Data items
+ + + + + + +

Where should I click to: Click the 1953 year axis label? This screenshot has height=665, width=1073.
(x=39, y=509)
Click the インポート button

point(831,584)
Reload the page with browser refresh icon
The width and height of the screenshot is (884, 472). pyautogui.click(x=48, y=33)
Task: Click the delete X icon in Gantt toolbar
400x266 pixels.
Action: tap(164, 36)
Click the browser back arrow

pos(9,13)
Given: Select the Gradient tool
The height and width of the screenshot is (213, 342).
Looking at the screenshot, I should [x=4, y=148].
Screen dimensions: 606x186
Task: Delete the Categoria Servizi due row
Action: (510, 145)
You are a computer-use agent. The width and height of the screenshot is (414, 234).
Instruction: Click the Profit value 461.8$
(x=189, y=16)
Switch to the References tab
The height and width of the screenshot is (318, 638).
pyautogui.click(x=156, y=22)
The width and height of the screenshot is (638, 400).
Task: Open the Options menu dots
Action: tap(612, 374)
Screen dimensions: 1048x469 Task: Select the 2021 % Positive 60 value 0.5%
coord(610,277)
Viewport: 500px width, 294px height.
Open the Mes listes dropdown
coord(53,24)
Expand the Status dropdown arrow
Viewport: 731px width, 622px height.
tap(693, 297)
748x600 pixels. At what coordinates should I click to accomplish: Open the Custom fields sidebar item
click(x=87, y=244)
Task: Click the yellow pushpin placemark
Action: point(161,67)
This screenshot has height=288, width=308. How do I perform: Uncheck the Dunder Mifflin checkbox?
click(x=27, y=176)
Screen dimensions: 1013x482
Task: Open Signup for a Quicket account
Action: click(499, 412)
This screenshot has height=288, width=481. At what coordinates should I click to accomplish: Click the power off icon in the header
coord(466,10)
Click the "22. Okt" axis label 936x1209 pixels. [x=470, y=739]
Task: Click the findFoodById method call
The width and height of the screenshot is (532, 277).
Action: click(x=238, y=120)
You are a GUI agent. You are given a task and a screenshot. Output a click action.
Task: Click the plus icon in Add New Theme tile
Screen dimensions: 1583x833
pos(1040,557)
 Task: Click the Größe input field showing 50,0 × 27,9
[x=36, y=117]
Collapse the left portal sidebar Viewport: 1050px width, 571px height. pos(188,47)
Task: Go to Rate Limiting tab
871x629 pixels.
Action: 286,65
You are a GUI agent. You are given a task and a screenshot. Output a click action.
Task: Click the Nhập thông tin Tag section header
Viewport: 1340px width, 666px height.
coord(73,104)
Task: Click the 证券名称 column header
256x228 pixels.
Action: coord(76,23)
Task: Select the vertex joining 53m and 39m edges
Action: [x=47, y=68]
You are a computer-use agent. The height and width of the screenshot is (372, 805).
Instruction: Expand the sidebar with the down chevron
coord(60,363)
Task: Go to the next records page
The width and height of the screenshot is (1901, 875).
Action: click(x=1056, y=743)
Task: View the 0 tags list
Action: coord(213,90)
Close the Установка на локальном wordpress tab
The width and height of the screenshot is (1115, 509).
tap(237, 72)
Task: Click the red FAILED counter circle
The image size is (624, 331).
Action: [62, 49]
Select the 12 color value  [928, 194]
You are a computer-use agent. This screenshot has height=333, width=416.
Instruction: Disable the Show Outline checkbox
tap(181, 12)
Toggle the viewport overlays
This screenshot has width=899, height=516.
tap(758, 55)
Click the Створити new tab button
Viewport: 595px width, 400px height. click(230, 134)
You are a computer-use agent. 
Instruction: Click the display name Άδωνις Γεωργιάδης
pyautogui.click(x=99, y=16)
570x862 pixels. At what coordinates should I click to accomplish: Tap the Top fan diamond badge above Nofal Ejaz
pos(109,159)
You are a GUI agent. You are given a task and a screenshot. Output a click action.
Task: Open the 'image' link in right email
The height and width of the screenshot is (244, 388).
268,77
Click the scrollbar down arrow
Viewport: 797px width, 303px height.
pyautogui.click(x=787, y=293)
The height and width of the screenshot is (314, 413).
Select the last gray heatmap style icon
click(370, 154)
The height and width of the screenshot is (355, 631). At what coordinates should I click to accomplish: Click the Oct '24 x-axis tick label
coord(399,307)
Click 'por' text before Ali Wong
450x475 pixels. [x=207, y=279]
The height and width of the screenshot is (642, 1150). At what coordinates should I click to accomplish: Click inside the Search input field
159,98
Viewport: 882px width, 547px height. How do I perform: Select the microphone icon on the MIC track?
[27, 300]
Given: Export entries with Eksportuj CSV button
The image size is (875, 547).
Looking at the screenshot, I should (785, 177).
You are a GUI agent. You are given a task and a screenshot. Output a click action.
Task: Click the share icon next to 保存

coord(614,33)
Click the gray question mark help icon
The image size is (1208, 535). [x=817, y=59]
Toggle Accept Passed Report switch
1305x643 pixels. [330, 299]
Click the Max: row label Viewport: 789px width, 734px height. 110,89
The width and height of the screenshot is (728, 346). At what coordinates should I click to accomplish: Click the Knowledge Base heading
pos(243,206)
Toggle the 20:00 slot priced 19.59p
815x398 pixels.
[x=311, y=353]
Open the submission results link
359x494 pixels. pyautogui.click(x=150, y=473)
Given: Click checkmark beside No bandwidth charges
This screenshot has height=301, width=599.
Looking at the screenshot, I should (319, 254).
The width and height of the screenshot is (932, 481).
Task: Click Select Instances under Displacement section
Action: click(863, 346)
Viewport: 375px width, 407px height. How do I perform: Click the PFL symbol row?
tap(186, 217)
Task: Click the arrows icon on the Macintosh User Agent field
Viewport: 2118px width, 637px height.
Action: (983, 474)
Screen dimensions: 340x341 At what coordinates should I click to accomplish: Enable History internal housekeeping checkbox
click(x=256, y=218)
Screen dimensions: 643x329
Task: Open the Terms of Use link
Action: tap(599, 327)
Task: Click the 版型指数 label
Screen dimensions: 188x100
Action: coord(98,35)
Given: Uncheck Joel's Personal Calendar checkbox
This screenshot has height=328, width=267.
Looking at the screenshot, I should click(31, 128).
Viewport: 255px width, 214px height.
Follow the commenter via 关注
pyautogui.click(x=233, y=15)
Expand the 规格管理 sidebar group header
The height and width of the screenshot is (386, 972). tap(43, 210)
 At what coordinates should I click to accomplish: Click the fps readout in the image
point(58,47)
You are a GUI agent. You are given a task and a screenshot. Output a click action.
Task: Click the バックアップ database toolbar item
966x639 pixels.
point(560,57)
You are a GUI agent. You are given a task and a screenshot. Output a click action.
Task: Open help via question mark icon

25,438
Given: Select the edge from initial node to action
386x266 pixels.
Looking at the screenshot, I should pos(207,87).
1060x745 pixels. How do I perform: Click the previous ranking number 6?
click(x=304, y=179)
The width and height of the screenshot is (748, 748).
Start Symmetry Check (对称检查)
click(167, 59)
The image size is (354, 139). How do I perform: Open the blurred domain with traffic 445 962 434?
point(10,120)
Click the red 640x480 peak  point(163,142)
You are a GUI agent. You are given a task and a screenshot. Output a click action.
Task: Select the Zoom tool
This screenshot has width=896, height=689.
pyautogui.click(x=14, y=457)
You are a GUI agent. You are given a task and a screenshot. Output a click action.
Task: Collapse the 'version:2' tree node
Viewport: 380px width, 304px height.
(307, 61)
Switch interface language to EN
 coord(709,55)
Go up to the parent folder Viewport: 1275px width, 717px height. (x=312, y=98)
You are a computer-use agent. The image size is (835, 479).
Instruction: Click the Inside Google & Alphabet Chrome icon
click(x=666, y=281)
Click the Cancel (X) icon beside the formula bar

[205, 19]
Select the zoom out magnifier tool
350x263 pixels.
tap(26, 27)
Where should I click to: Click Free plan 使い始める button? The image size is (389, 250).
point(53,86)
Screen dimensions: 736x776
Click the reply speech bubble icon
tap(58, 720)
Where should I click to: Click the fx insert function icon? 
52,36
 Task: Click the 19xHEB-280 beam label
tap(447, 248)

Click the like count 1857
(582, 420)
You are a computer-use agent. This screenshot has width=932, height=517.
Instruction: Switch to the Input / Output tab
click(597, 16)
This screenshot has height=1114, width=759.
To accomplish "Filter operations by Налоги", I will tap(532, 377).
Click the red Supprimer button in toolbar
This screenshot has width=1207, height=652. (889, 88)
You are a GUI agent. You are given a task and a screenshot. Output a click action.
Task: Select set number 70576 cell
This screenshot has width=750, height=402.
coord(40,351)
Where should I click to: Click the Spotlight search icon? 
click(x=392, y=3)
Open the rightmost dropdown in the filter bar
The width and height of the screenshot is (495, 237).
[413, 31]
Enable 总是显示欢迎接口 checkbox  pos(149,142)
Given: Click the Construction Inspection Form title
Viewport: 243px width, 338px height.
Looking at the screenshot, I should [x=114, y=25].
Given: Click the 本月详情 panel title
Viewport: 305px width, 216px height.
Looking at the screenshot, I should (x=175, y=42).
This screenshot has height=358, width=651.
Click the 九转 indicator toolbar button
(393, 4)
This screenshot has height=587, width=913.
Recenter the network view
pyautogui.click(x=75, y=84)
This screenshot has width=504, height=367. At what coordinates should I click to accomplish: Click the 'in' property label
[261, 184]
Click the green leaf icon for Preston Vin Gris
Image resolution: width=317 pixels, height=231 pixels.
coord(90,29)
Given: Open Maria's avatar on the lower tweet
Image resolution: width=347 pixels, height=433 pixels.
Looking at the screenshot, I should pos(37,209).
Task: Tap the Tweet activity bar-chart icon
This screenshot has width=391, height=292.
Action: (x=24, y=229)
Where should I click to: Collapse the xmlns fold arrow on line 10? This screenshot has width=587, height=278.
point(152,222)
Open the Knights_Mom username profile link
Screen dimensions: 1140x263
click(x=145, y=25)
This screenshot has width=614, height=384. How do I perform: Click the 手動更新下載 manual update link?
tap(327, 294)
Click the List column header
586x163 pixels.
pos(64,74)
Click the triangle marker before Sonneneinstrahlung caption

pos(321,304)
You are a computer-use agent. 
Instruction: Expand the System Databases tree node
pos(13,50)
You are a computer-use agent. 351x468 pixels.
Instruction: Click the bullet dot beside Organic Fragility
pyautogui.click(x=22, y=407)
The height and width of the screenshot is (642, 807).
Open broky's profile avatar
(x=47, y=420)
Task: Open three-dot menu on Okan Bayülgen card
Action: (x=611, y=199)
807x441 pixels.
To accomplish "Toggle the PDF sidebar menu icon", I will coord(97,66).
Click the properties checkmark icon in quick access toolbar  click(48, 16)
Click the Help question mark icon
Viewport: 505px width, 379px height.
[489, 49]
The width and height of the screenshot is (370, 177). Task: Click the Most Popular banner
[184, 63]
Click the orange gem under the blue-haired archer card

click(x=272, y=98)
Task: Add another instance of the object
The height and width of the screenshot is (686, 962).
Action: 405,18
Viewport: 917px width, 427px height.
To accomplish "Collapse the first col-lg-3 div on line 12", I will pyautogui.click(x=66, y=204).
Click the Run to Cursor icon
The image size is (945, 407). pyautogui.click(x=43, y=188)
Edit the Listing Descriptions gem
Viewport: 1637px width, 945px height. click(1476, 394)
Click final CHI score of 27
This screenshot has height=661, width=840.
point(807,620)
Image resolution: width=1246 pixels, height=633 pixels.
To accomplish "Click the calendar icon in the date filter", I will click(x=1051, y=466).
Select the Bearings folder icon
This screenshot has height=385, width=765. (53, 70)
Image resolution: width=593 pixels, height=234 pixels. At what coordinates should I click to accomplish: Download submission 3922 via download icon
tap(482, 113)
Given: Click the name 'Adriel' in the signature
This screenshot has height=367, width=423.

+ + + + + + +

(Assignment) Lines containing the word "title" must be found in the data above and copied.

(Response below)
Given: Click the Construction Inspection Form title
Given: Click the 本月详情 panel title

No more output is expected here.